*** SOURCE MATERIAL ***

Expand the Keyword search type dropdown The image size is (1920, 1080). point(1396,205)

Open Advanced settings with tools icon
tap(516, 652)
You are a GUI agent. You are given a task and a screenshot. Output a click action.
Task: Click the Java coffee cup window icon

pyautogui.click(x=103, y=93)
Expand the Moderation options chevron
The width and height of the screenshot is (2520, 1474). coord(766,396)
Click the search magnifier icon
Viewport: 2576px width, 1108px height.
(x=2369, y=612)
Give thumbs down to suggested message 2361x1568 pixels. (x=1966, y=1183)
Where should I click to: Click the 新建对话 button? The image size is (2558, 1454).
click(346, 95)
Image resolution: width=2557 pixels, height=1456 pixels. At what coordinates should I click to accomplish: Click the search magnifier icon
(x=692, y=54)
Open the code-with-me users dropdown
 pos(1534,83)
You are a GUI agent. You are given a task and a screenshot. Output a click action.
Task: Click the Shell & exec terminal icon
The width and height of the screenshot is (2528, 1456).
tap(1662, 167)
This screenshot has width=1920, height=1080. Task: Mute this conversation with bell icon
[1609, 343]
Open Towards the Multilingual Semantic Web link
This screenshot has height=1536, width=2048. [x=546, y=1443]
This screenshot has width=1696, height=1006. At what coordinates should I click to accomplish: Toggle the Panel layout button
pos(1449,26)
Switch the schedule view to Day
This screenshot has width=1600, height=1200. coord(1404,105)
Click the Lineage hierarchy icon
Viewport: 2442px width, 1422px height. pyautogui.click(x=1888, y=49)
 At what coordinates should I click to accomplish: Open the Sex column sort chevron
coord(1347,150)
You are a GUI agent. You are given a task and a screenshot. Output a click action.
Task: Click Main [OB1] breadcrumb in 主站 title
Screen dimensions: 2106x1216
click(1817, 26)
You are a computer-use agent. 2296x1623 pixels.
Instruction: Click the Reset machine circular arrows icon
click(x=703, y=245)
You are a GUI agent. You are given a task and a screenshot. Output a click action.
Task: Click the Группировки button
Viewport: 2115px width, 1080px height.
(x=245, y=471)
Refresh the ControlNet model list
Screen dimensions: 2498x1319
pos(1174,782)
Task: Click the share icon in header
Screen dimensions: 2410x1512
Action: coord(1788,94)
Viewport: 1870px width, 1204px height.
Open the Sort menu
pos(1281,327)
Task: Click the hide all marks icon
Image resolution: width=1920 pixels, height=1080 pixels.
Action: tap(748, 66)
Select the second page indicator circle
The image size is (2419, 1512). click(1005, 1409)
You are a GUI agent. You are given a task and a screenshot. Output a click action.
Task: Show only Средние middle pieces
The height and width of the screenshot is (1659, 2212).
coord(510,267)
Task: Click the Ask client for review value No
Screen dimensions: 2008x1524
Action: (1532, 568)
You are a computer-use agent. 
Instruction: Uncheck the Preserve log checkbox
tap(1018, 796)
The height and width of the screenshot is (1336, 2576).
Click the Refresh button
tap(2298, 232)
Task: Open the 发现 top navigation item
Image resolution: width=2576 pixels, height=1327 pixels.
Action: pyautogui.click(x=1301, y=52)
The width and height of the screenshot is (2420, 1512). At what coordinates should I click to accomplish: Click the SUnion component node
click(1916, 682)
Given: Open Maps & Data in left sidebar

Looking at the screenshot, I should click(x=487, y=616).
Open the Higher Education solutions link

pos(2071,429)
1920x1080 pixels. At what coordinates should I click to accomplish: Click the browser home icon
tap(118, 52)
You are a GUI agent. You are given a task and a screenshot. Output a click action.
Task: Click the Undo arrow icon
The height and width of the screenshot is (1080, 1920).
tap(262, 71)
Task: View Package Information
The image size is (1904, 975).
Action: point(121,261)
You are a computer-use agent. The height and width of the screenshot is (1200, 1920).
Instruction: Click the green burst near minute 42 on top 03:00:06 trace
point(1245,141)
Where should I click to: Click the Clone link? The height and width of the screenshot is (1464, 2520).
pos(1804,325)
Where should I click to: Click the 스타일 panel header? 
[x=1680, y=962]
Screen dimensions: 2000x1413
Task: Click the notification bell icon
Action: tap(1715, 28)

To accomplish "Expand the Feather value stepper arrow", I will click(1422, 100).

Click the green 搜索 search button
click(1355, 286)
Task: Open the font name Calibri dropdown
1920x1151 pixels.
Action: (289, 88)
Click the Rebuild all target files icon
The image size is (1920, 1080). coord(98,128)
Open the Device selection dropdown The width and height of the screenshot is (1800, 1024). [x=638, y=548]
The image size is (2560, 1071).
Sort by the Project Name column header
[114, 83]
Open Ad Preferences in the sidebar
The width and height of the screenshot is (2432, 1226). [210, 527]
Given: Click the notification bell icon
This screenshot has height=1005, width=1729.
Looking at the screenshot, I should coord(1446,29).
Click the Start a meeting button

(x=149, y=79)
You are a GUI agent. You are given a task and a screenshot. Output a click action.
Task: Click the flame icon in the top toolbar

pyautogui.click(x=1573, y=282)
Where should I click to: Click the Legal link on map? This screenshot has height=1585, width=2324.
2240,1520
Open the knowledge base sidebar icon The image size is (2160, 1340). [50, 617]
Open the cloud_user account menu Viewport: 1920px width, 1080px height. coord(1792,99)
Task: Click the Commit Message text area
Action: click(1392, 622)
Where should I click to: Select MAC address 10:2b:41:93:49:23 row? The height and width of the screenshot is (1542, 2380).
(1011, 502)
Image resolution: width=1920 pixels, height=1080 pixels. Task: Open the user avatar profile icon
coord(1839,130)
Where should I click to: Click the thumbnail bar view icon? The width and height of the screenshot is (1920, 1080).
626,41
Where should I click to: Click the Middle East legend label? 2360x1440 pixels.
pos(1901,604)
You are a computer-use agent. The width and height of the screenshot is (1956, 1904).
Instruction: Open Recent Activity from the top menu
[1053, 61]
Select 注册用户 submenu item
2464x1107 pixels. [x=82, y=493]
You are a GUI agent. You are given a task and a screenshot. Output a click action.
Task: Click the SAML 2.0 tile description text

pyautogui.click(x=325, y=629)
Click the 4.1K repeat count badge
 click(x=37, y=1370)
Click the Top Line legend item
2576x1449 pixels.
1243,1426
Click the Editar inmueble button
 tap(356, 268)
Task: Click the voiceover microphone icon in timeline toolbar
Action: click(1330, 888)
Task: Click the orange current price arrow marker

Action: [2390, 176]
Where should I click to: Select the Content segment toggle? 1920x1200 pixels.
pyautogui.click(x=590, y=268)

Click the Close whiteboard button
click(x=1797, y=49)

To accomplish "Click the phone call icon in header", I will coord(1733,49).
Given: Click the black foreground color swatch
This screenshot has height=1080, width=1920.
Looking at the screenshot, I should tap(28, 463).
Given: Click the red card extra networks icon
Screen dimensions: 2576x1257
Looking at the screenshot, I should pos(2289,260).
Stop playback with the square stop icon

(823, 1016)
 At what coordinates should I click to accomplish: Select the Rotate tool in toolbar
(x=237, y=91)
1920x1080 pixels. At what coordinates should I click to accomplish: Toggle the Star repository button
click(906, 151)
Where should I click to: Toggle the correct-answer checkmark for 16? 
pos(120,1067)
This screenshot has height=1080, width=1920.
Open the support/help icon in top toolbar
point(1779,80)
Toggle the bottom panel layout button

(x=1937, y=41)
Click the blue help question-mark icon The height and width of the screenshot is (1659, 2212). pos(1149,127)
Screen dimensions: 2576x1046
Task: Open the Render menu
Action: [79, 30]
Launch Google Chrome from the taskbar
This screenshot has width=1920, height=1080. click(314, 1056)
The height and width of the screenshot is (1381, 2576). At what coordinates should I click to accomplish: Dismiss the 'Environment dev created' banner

*** End of SOURCE MATERIAL ***

== WHAT IS EXPECTED ==
What lines in the material above include "will"? Copy every one of them.

== FINISHED EXERCISE ==
To accomplish "Expand the Feather value stepper arrow", I will click(1422, 100).
To accomplish "Click the phone call icon in header", I will coord(1733,49).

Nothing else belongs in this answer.